Given instruction a:
Answer these questions from the interview with Samwel Naikada, one line each:
(i) In which town does Samwel Naikada study?
(ii) Whose car does he borrow for the drive south?
(iii) What demolished the fence passed on the last miles to his boma?
-- BEGIN Passage to read --
Still proud – portrait interview with Samwel Naikada

Samwel Naikada. Photo Håkan Lindgren
Samwel Naikada. Photo Håkan Lindgren

The modern way of life is gradually taking over in Samwel Ole Naikada’s Maasai village. But he will never let go of the Maasai legacy of protecting forests and wildlife. When he leaves Kenya for global climate negotiations the traditions go with him.

TEXT  Mats Hellmark

This is an English translation of an interview published in the magazine Sveriges Natur #5/14

PDF version here: Fortfarande stolt – porträttintervju med massajen Samwel Naikada

Extended Swedish version here

 

We meet with Samwel Naikada in the small town Kilgoris where he studies. A tall, cool guy who sort of surfs on top of the messy street life. Over lunch the photographer Håkan asks that particular question you should never put to a pastoralist, whether Sami in Sweden or Maasai in Kenya or Tanzania: “How many animals do you own?”

Samwel smiles and explains that this is like asking someone how much money he has in the bank. In fact, it’s far more than that. Even the very word Maasai is connected to the animals, cattle stands for life itself.

After a visit to the grocery store, shopping for European stomachs, Samwel folds his tall self into the car he has borrowed from his children’s school teacher and we head south. The first part is decent dirt road, the rains haven’t started yet. Every now and then we meet donkey carts loaded with charcoal for cooking, a sight that Samwel disapproves of. Charcoal burning threatens forests across Africa, but in Maasai areas this hasn’t been a problem.

– For us it is a taboo, a curse. Whoever does it will turn as black as coal himself, it is said. But now the traditions are dwindling, people care less and less …

The village Olkirreruki. Photo Mats Hellmark
The village Olkirreruki. Photo Mats Hellmark

The last miles are completely off road, we bump through bush landscape, follow narrow cattle trails and pass a broken fence that was demolished by elephants a few days earlier. A herd of zebras disperse in front of the car just as we are about to enter Samwel’s boma (fenced area for livestock and houses).
-- END Passage to read --
Given instruction b: In the records, reproduce the part that opens with the line containing "Click the Hawaii school cell" and closes with the line containing "point(230,189)".
-- BEGIN Record excerpts --
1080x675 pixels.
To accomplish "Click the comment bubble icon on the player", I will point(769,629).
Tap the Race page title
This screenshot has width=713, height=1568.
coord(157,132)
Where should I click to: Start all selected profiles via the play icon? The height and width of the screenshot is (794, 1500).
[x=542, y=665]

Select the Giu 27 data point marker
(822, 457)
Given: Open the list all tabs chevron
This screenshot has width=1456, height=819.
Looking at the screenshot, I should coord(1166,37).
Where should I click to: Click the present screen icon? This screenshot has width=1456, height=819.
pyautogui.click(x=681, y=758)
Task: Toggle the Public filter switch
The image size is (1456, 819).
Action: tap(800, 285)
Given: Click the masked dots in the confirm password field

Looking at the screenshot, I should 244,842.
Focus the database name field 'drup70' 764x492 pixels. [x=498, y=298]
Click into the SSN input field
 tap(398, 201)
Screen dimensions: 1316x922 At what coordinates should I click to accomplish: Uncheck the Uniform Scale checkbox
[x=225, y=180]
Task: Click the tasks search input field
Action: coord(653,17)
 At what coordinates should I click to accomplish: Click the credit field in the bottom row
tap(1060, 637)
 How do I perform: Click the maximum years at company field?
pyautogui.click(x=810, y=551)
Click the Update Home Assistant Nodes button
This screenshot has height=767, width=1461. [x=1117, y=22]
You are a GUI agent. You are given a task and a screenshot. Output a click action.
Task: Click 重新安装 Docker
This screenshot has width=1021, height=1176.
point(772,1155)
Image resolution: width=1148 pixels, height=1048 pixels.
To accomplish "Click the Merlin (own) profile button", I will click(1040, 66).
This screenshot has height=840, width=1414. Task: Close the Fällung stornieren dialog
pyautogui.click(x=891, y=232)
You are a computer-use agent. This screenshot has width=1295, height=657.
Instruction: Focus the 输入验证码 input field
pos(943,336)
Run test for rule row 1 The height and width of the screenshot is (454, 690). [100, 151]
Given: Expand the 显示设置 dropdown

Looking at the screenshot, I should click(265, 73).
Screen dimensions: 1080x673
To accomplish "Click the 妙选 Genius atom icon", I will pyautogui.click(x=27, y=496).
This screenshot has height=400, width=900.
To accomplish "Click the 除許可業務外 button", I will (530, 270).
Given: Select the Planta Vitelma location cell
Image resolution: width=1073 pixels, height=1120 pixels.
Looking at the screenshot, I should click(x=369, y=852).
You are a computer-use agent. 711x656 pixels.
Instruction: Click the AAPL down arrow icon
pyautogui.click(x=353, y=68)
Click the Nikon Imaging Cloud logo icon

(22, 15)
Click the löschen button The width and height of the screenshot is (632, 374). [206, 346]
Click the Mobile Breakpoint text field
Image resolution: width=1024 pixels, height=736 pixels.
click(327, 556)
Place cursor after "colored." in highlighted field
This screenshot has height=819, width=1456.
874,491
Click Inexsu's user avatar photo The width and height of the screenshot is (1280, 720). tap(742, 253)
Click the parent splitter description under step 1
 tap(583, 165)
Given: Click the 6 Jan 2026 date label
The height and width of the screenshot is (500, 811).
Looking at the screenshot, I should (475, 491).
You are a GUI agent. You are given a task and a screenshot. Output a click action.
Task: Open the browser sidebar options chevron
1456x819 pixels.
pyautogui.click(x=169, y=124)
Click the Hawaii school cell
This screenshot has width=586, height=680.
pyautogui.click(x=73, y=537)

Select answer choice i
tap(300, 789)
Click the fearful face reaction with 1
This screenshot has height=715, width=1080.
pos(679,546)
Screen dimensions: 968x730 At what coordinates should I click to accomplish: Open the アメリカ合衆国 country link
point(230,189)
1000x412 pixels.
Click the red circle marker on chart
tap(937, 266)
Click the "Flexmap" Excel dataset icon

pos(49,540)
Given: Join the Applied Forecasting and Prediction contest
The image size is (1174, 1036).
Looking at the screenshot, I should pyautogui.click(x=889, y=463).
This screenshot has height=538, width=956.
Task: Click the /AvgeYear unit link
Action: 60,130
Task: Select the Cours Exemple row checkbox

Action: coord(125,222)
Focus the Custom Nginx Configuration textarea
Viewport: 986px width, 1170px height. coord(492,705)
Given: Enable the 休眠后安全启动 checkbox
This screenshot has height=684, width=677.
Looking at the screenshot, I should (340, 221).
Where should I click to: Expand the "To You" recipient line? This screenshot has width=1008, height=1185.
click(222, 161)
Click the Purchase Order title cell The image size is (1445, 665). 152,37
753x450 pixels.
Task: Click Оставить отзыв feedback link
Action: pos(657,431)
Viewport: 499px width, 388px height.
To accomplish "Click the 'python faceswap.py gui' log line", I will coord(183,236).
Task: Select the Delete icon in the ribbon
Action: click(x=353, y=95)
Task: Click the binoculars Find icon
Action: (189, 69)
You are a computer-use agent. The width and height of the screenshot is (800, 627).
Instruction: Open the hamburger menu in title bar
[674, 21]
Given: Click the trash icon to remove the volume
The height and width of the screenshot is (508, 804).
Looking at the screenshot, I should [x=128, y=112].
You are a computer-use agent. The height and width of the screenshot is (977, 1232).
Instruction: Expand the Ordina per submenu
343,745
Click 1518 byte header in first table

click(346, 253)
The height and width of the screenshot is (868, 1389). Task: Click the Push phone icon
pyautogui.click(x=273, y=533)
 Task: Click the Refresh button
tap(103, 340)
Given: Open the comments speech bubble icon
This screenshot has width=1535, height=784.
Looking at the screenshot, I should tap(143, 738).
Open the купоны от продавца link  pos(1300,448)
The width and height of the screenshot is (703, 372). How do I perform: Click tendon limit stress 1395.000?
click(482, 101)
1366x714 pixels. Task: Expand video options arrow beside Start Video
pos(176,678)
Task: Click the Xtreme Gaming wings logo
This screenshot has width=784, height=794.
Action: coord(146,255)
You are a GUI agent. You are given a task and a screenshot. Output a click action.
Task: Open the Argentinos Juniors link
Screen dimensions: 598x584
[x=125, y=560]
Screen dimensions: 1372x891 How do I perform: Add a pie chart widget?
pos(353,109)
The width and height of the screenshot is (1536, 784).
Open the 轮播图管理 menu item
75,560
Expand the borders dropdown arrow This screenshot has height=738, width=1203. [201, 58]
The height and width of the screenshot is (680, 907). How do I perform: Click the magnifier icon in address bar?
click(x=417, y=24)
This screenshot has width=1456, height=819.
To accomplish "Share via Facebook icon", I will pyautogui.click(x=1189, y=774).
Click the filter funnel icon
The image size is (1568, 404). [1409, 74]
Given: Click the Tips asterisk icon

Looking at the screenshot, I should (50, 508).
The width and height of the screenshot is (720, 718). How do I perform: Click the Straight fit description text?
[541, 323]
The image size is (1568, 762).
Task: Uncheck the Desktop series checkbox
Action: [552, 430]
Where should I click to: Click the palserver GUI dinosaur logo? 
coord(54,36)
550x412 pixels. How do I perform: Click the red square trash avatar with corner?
-- END Record excerpts --
Written reply a:
(i) Kilgoris
(ii) His children's school teacher's
(iii) Elephants

Written reply b:
Click the Hawaii school cell
This screenshot has width=586, height=680.
pyautogui.click(x=73, y=537)

Select answer choice i
tap(300, 789)
Click the fearful face reaction with 1
This screenshot has height=715, width=1080.
pos(679,546)
Screen dimensions: 968x730 At what coordinates should I click to accomplish: Open the アメリカ合衆国 country link
point(230,189)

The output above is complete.